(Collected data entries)
_ _ _ _ _

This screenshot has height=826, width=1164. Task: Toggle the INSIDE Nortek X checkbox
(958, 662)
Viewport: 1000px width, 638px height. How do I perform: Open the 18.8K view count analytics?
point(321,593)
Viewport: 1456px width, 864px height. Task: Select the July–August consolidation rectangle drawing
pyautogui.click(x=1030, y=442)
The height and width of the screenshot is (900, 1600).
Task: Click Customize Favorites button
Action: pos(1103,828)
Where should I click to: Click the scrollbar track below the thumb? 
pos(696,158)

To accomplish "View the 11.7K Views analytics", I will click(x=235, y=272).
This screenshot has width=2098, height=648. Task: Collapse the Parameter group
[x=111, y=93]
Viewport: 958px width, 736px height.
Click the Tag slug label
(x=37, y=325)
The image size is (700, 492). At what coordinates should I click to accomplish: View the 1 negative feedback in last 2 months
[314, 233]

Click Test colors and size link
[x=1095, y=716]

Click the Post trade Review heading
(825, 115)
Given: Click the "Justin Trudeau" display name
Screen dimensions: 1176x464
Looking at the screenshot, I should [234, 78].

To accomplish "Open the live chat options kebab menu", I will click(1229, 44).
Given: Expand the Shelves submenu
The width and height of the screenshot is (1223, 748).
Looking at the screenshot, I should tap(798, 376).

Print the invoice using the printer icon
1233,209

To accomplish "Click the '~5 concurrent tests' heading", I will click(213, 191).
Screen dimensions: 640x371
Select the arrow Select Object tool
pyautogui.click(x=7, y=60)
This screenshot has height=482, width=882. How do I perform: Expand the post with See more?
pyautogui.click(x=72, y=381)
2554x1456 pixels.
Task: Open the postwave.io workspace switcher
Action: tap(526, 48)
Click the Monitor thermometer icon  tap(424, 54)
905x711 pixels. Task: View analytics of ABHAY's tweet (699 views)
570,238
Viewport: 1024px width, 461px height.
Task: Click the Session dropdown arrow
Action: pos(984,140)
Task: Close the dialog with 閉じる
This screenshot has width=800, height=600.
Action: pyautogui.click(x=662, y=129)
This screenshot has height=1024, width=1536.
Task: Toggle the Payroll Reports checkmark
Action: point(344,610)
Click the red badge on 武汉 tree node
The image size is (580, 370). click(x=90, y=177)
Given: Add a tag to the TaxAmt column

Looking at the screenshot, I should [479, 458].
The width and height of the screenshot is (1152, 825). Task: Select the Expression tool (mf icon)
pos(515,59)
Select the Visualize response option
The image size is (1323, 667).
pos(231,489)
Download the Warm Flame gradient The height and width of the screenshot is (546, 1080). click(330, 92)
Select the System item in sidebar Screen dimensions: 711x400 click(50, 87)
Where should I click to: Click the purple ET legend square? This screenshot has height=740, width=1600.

_ _ _ _ _

The lines beginning with the one that holds "This screenshot has width=800, height=600." and ending with the last line of the data above are to be reproduced exactly, and nothing else.

§ **EXERCISE ANSWER**
This screenshot has width=800, height=600.
Action: pyautogui.click(x=662, y=129)
This screenshot has height=1024, width=1536.
Task: Toggle the Payroll Reports checkmark
Action: point(344,610)
Click the red badge on 武汉 tree node
The image size is (580, 370). click(x=90, y=177)
Given: Add a tag to the TaxAmt column

Looking at the screenshot, I should [479, 458].
The width and height of the screenshot is (1152, 825). Task: Select the Expression tool (mf icon)
pos(515,59)
Select the Visualize response option
The image size is (1323, 667).
pos(231,489)
Download the Warm Flame gradient The height and width of the screenshot is (546, 1080). click(330, 92)
Select the System item in sidebar Screen dimensions: 711x400 click(50, 87)
Where should I click to: Click the purple ET legend square? This screenshot has height=740, width=1600.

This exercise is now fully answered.